Angesichts solcher Statements gab es in Kiel
keine Träumereien an schwarz-grünen Kaminen, wie es die
Bundestagsfraktionsvorsitzende Kathrin Göring-Eckardt noch im
Frühjahr 2004 vor den Thüringer Landtagswahlen
unternommen hatte. Mag sein, dass ihr schlechtes Wahlergebnis
für den grünen Parteirat, das vier Wahlgänge
erforderte, eine dezente Abstrafung für derlei
Überlegungen war. Außenseiter wie der
Baden-Württemberger Oswald Metzger, der sich auf dem Parteitag
gegen die geplante Bürgerversicherung seiner Partei wandte,
fanden zumindest offiziell nur Zustimmung im
Nanobereich.
In Kiel verabschiedeten die Grünen sechs
Forderungen zur sozialen Erneuerung Deutschlands. Dazu zählen
die höhere Besteuerung von Erbschaften, der Kampf gegen
Steuerhinterziehung, ein neues Aktienrecht, um Vorstandsmitglieder
zu zwingen, ihre Bezüge offenzulegen und die Zahl der
Aufsichtsmandate pro Person auf fünf zu beschränken.
Außerdem geht es um die Einführung eines Mindestlohns,
der sich am Gesetz für Mindestarbeitsbedingungen von 1952
orientiert und der die von Union und FDP durchgesetzte
Zumutbarkeitsregelung entschärfen soll, die
Überprüfung von Hartz IV und die Soziale Grundsicherung.
Vor allem letztere soll ein Schlüsselprojekt der Grünen
im Bundestagswahlprogramm von 2006 werden.
Weiterhin beschlossen die Delegierten erste
Eckpunkte für eine Bürgerversicherung, mit der das
solidarische Krankenversicherungssystem unter dem Motto "eine
für alle" weiterentwickelt werden soll. Außerdem
forderten sie eine Neuausrichtung der finanziellen
Unterstützung Ostdeutschlands.
Schließlich wählte der Parteitag
die neuen Führungsgremien von Bündnis 90/Die Grünen.
Nachdem die Ko-Vorsitzende Angelika Beer nicht mehr antrat, stellte
sich die ehemalige Parteivorsitzende Claudia Roth zur erneuten Wahl
für diesen Posten.
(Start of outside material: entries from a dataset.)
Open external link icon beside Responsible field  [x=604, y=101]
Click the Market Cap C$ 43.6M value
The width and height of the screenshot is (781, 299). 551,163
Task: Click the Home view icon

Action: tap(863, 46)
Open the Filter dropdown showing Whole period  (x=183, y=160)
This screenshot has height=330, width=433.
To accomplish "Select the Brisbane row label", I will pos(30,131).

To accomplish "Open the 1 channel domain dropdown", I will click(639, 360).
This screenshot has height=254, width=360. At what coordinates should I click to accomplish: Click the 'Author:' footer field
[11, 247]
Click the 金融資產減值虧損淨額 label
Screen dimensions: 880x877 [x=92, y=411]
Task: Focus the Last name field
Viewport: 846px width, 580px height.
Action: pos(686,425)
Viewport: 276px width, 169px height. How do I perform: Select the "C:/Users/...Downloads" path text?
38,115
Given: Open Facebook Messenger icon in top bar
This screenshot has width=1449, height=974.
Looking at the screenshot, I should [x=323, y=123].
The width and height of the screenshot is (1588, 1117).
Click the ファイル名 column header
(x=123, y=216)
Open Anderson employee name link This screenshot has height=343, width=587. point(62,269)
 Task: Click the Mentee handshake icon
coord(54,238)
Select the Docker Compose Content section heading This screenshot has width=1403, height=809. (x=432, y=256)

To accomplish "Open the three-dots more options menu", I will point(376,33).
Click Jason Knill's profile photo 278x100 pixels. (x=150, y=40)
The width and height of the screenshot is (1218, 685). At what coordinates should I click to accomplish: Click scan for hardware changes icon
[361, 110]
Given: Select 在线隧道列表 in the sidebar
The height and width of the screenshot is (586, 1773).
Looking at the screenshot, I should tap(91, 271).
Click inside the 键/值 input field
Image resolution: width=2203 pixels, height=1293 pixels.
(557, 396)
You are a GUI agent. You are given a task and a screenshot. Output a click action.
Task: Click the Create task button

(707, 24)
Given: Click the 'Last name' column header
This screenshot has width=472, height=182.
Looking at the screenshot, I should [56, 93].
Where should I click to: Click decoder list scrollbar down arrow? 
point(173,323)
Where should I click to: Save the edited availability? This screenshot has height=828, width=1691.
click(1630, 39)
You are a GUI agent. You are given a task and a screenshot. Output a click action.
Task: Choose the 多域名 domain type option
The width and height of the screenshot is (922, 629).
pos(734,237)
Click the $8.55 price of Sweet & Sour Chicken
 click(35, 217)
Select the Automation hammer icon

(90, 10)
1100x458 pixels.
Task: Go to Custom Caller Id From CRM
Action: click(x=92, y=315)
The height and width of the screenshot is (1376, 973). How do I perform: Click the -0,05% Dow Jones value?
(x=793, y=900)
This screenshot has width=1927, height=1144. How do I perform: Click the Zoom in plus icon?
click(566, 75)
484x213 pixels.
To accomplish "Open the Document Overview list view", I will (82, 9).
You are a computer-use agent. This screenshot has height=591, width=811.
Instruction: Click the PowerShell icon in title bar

In ihrer Bewerbungsrede versprach sie,
integrativ nach innen und streitbar nach außen zu handeln. Bei
ihrem temperamentvollen Auftritt in einem langen, knallroten
Mantelkleid verkündete sie: "Man kann mit grünen Ideen
schwarze Zahlen schreiben." Was ihr angesichts von knapp 100
Gegenstimmen und 51 Enthaltungen und 77,88 Prozent bei ihrer
eigenen Wahl nicht ganz gelang. Einige Delegierte waren
offensichtlich nicht damit einverstanden, dass die neue
Parteivorsitzende ihr Bundestagsmandat behielt. Reinhard
Bütikofer, vor zwei Jahren als Verlegenheitskandidat für
die Parteiführung betrachtet, hat seine Chance genutzt und
wurde für seine bisherige Arbeit mit einem Wahlergebnis von 85
Prozent im Amt bestätigt.
Der Kieler Parteitag hat endgültig
bewiesen, dass die Grünen von einer Bewegungs- zu einer
funktionalen Partei geworden sind. Streitereien wie auf
früheren Zusammenkünften gibt es nicht mehr, strickende
Männer wurden nicht mehr gesichtet, auch Kinder und Hunde
waren in der Ostseehalle sehr spärlich vertreten. Die
grüne Partei webt indessen fleißig weiter an ihrer
Regierungskollektion. Spätestens die beiden Wahlen in
Schleswig-Holstein und NRW werden zeigen, ob sie haltbar und
tragfähig ist. Falls nicht, dürften irgendwann die Karten
neu gemischt werden.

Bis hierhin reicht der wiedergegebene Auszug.